### Goal:
Reproduce all of the material below verbatim, omitting the pictures.

++++ Records for this task ++++

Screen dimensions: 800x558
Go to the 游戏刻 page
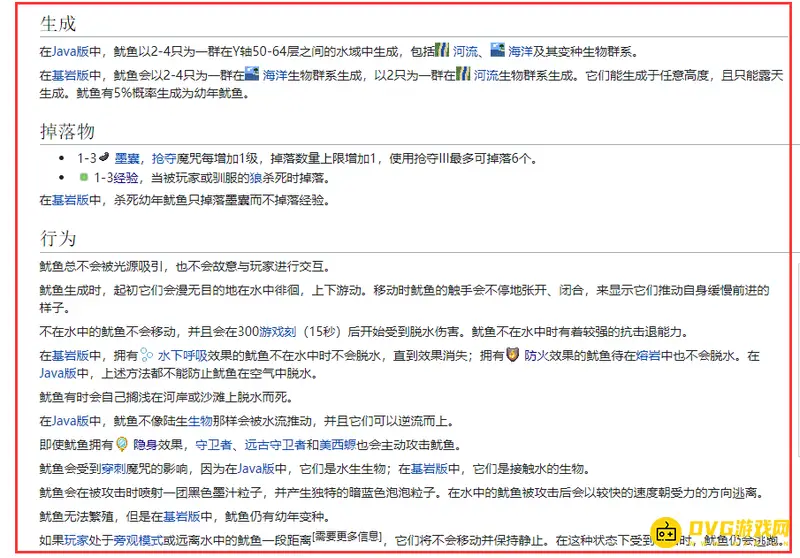pos(280,332)
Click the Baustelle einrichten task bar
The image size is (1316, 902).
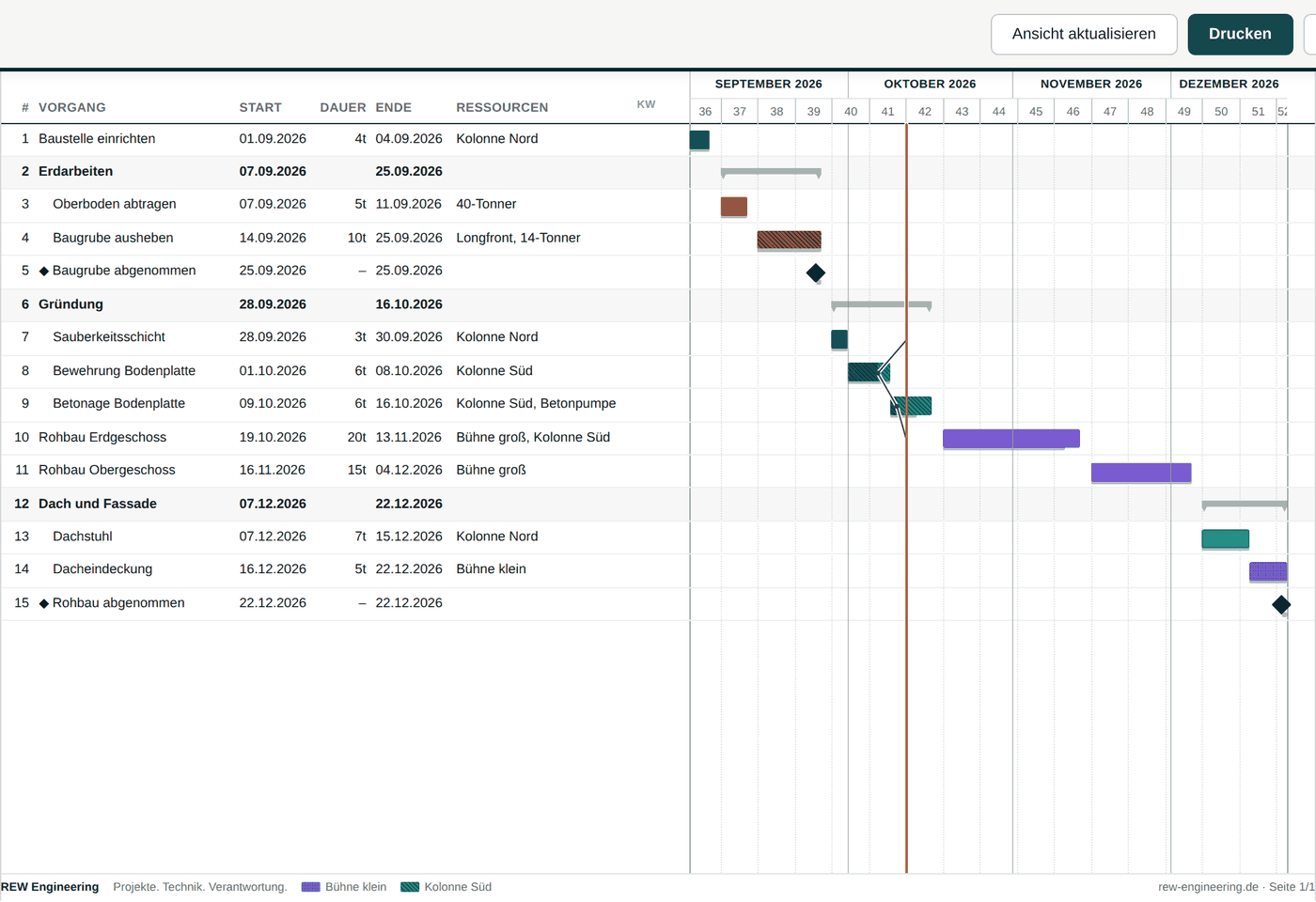(x=699, y=140)
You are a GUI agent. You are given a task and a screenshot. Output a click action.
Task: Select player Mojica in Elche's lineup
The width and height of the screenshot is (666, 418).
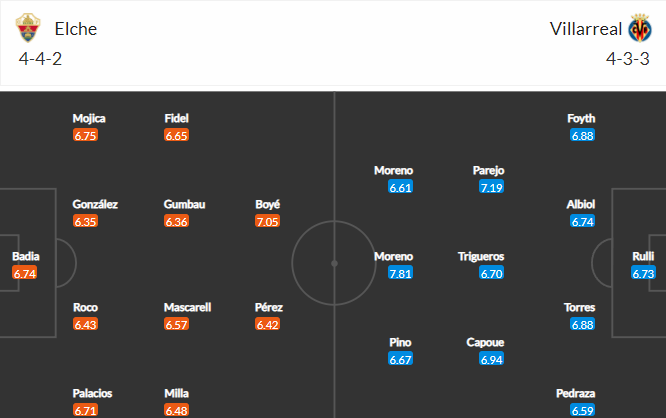click(89, 118)
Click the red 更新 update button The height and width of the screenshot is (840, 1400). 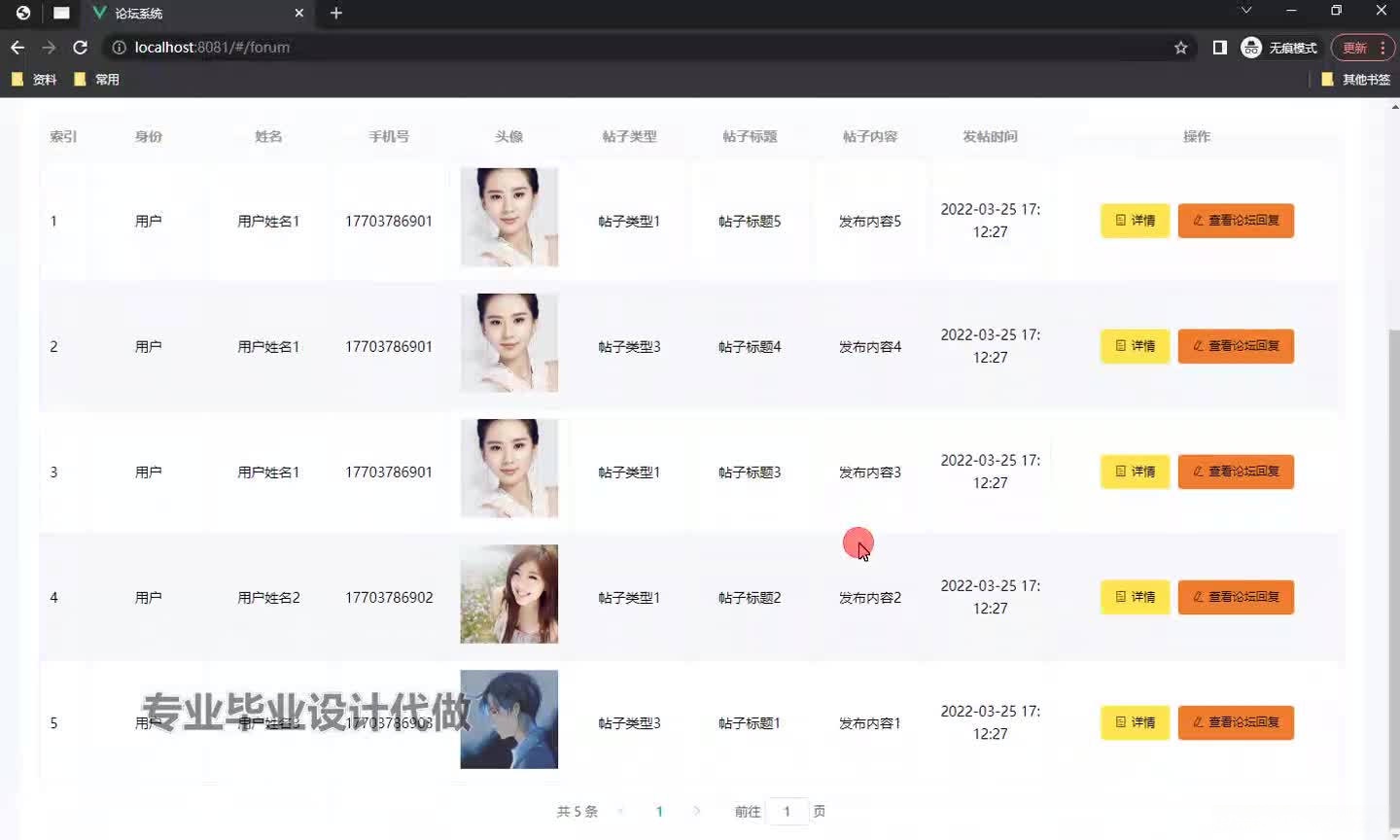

++++

### Task answer:
Screen dimensions: 800x558
Go to the 游戏刻 page
pos(280,332)
Click the Baustelle einrichten task bar
The image size is (1316, 902).
(x=699, y=140)
You are a GUI agent. You are given a task and a screenshot. Output a click action.
Task: Select player Mojica in Elche's lineup
The width and height of the screenshot is (666, 418).
click(89, 118)
Click the red 更新 update button The height and width of the screenshot is (840, 1400). 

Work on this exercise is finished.